Today what’s known as funazushi, the earliest and most primitive form of Japanese sushi, believed to have developed there around the 10th century, is still commonly eaten in Shiga prefecture, though its pungent smell makes it a hate-it-or-love-it delicacy. It’s popularity was likely boosted by the spread of Buddhism in Japan, and its tradition of abstaining from beef.
Things developed further around 1400 when vinegar, still a key ingredient in today’s sushi rice, was added to the process, but it was the late Edo Era, nearly 400 years later, that brought the true creation of nigirizushi, fresh fish served over vinegared rice and nori.
Nori, the dried edible seaweed used in sushi today, had been cultivated from bays and lagoons since at least 702, when it was mentioned in Japanese tax law, but it was the rise of the Japanese paper-making technology that first allowed it to be pressed into sheets 800 years later, allowing for the creation of maki, or rolled sushi.
Hanaya Yohei is often credited as the inventor of modern nigiri sushi, though some believe he was just the first to successfully market it. He opened the first outdoor sushi stall in the Ryogoku district of Edo (which later became Tokyo) in 1824 and was so successful that within a few years there were hundreds of sushi carts on the streets of Tokyo. By the 1970s, when advances in refrigeration technology meant fish could be shipped long distances, sushi bars were found all over the country.

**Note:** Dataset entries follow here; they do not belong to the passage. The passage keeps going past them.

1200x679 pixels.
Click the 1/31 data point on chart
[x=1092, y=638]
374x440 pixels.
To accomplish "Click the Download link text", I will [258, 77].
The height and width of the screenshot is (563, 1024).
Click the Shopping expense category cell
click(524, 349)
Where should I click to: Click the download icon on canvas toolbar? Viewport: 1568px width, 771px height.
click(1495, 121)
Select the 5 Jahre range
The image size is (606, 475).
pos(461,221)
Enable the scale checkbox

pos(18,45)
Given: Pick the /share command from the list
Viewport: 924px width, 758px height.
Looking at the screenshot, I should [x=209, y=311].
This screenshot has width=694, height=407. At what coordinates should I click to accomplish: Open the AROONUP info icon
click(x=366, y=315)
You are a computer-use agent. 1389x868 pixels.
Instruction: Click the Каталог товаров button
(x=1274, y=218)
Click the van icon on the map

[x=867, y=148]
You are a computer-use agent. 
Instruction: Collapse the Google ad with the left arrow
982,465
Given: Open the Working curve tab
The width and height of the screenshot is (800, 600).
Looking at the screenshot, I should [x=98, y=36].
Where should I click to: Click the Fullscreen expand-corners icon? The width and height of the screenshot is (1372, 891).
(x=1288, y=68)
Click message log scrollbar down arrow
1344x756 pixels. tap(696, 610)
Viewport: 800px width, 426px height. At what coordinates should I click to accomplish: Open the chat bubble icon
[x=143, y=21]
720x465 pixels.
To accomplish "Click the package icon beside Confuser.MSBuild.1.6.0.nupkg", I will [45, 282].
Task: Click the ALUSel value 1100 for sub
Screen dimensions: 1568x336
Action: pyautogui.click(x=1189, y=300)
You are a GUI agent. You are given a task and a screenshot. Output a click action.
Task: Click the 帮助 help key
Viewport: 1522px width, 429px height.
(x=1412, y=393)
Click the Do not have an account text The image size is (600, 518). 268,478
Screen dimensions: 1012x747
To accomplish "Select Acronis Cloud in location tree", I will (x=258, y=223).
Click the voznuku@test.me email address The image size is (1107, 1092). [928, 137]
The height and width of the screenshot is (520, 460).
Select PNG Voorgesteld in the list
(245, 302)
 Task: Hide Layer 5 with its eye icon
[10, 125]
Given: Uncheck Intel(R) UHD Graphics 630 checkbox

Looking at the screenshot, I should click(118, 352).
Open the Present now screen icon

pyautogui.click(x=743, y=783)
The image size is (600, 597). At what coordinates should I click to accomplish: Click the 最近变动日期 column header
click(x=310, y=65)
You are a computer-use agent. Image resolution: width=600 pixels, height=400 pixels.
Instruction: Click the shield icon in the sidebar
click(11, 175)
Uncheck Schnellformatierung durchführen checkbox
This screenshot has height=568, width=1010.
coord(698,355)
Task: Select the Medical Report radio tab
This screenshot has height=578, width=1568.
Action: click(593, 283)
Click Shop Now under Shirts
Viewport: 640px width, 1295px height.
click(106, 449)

Sushi arrived in the U.S. (or at least became popular among influential Hollywood celebrities) after the opening of the Kawafuku Restaurant in Los Angeles’ Little Tokyo in the late ’60s, before spreading to cosmopolitan cities like New York and Chicago. Americanized versions like the California roll (invented by Japanese chef Ichiro Mashita in the U.S.) and the Philadelphia roll had appeared by the mid-1970s, and by the late 1980s sushi was a full-on craze available in pretty much every city in America.